__Source text__
..............................
In a Texas case (Roman v. Roman (2006) 193 S.W.3d 40) the parties signed a contract that provided that in the case of divorce the frozen pre-embryo would be discarded. The trial court awarded the pre-embryo to the Wife. The appellate court overturned the decision, finding that agreements controlling pre-embryo disposition are valid.
A dissolution case in the State of Washington dealt with the disposition of frozen pre-embryos upon separation (Litowitz v. Litowitz (2002) 146 Wash.2d 514). The husband and wife wished to have another child, though the wife was infertile. They found an egg donor. The egg was fertilized with the husband’s sperm. The Court found that, because the wife had no biological connection to the pre-embryo, any right she had to said the material had to be through contract.
In Cahill v. Cahill (2000) 757 So.2d 465, the Court of Civil Appeals in Alabama also applied the contractual approach, in spite of never receiving the actual contract. The actual contract was covered under the wife’s physician-patient privilege. The Court ordered her to produce a said contract or to provide a waiver of the privilege covering the document. Husband produced a blank form contract as provided by the lab center, which provided that upon dissolution of the parties the lab center would receive control over the pre-embryos. The wife never provided the contract to the Court, in spite of contempt action against her by her husband. The Court, thereafter, refused to award the embryos to either party and stated that it appears they are now the property of the lab center.
..............................
__Data extracts__

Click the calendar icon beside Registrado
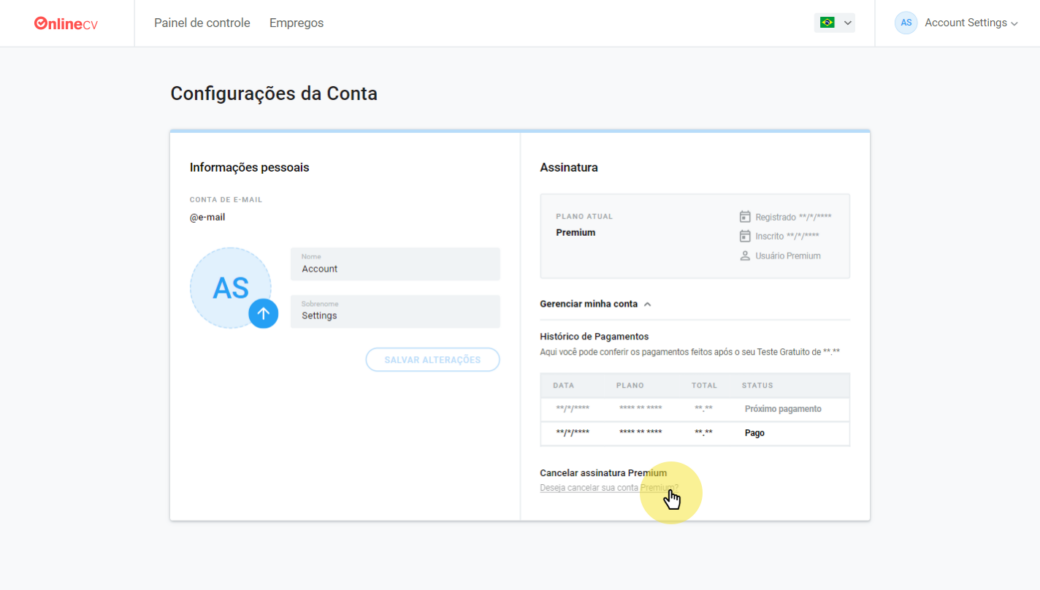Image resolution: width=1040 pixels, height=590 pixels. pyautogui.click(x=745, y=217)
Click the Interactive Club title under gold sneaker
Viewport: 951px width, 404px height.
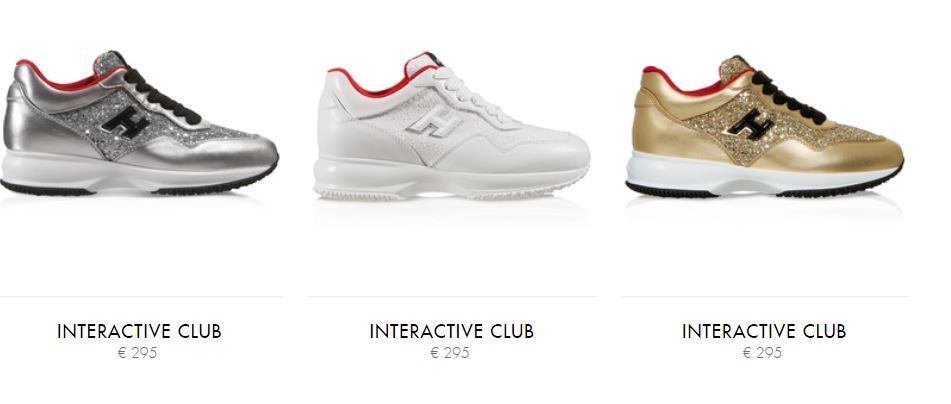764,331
..............................
Copy the text on frozen pre-embryo cases between "In a Texas case" and "disposition are valid.", inclusive, swapping "discarded" for "destroyed". The items have no connection to the text on court cases about frozen pre-embryos.

__Exercise answer__
In a Texas case (Roman v. Roman (2006) 193 S.W.3d 40) the parties signed a contract that provided that in the case of divorce the frozen pre-embryo would be destroyed. The trial court awarded the pre-embryo to the Wife. The appellate court overturned the decision, finding that agreements controlling pre-embryo disposition are valid.